Start

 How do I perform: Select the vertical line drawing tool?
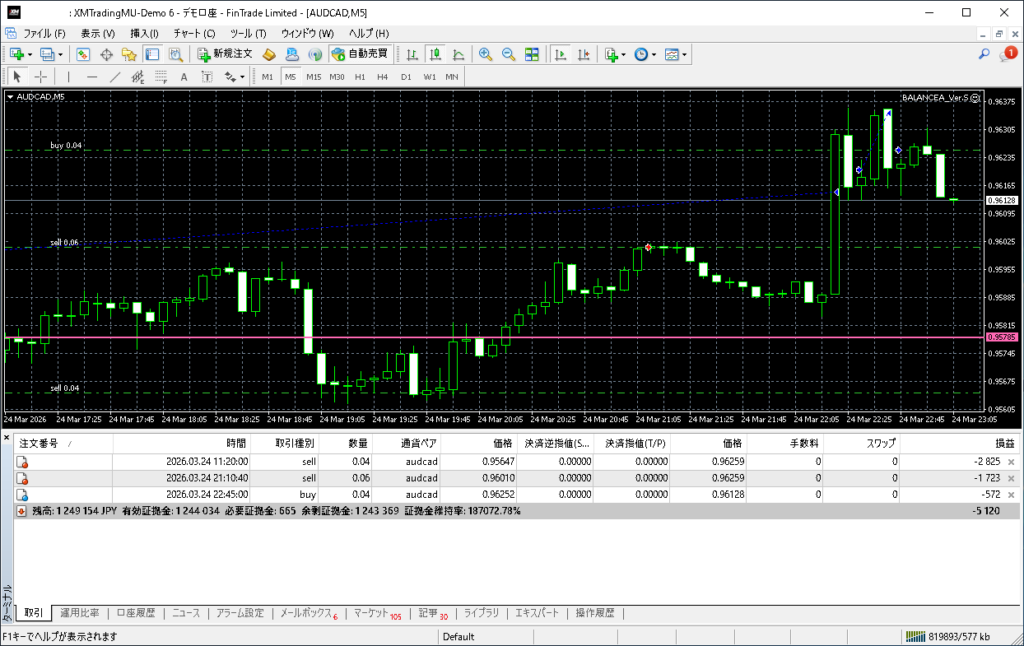68,76
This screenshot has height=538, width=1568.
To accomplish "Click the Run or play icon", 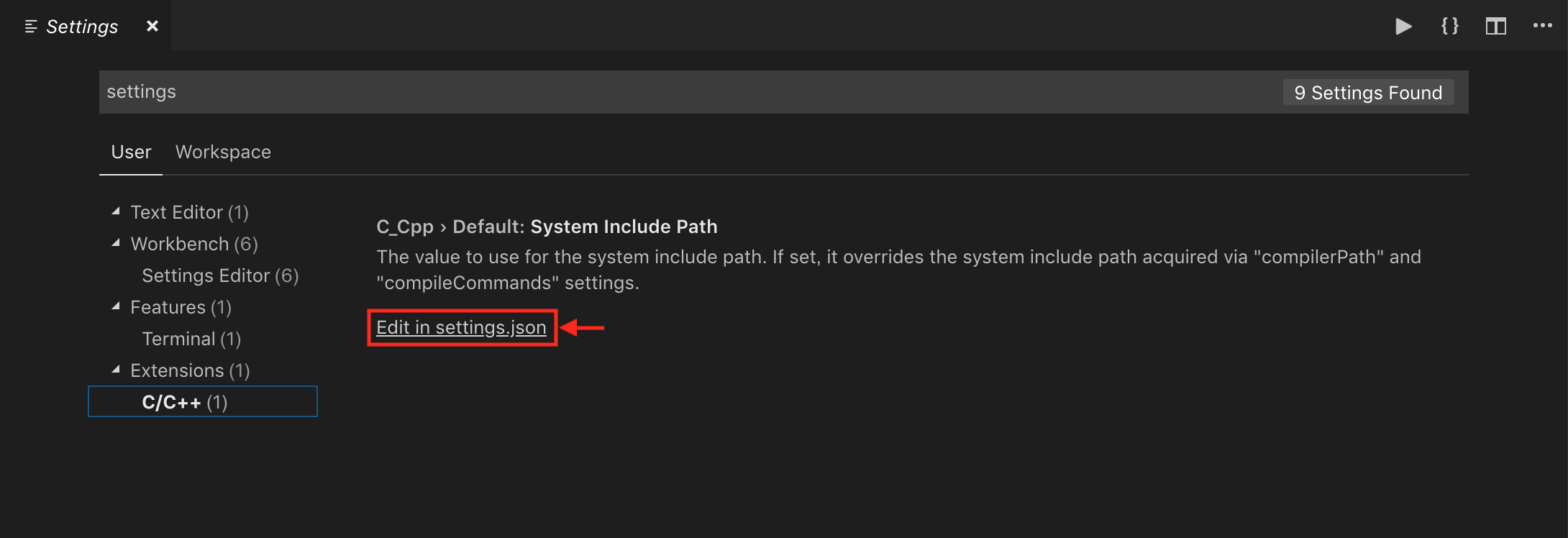I will (1403, 26).
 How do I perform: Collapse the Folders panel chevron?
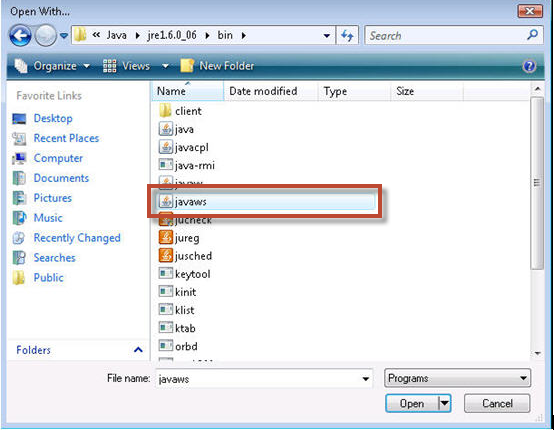pyautogui.click(x=138, y=350)
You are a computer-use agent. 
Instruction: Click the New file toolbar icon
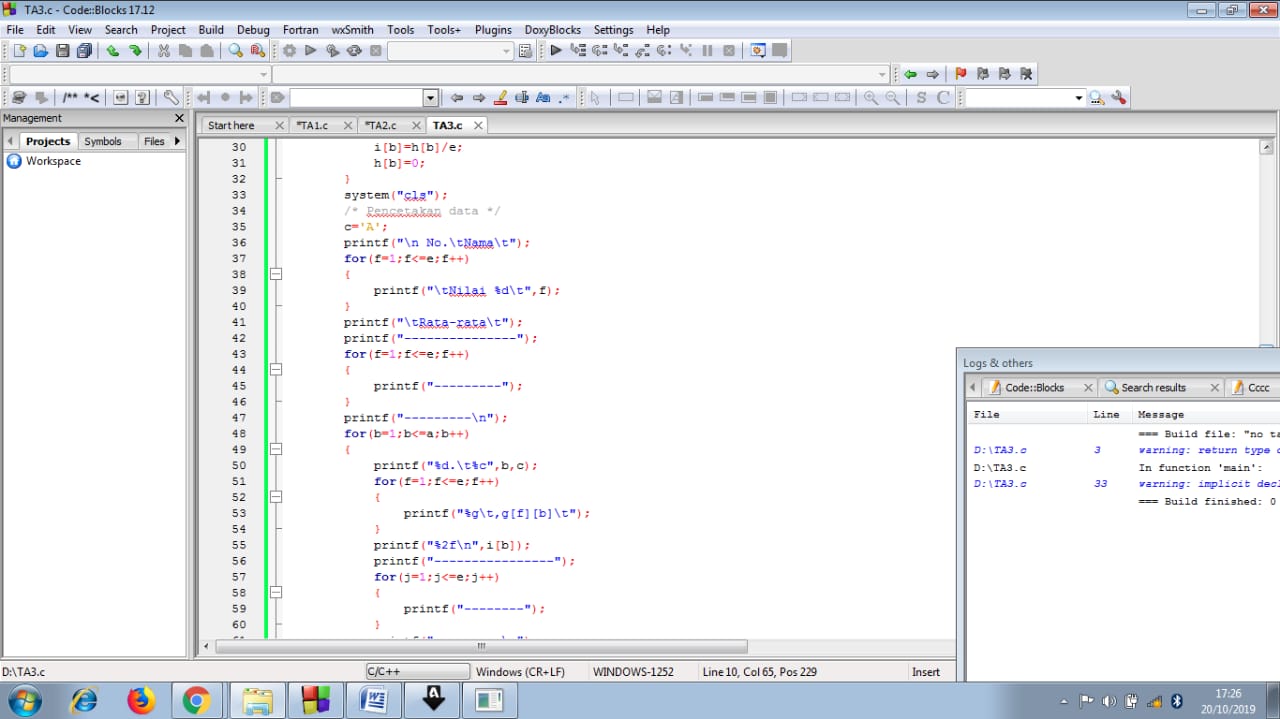[19, 51]
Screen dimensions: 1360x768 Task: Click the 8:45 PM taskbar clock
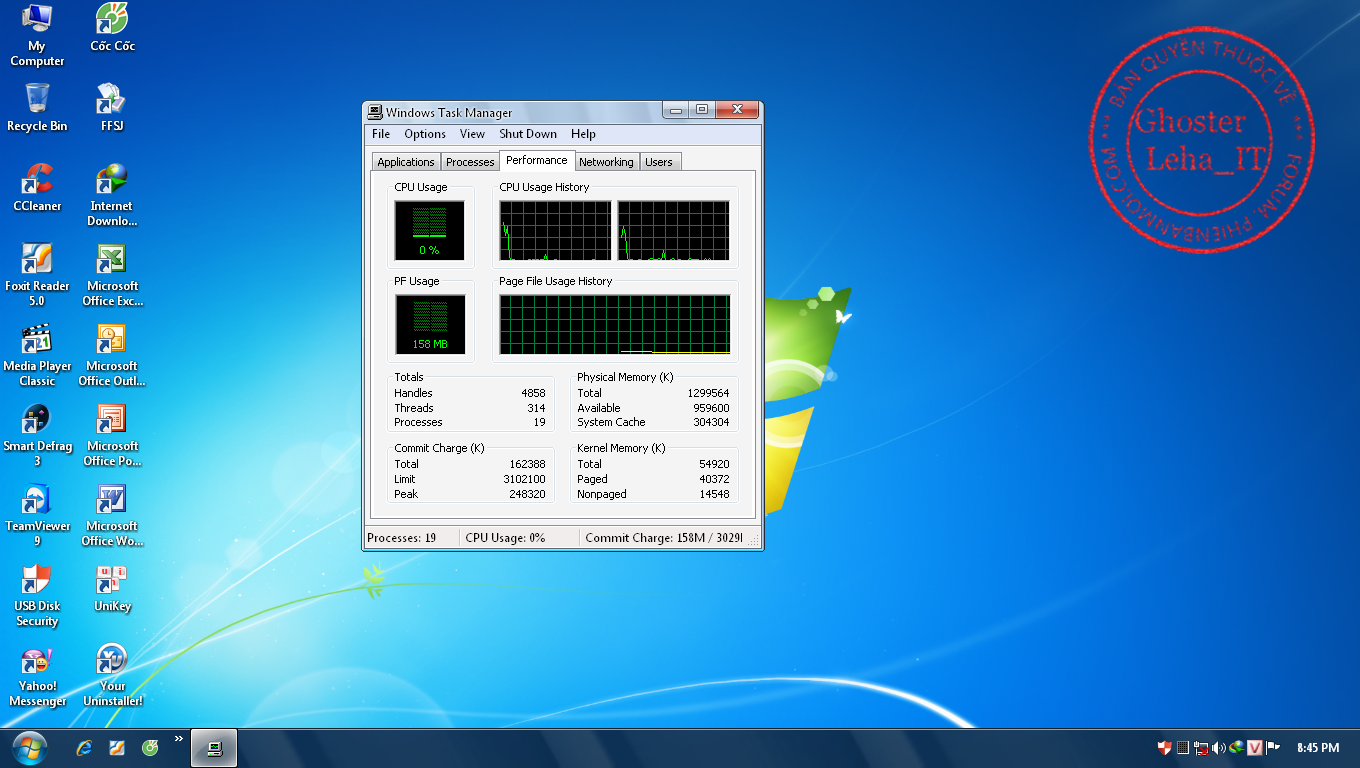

End

→ DO THIS:
Return verbatim the lines that begin at the line containing "You are a computer-use agent." and continue through the final line above, including both ends. Leave the pictures out of your answer.

→ TASK ANSWER:
You are a computer-use agent. 
Instruction: Click the New file toolbar icon
[19, 51]
Screen dimensions: 1360x768 Task: Click the 8:45 PM taskbar clock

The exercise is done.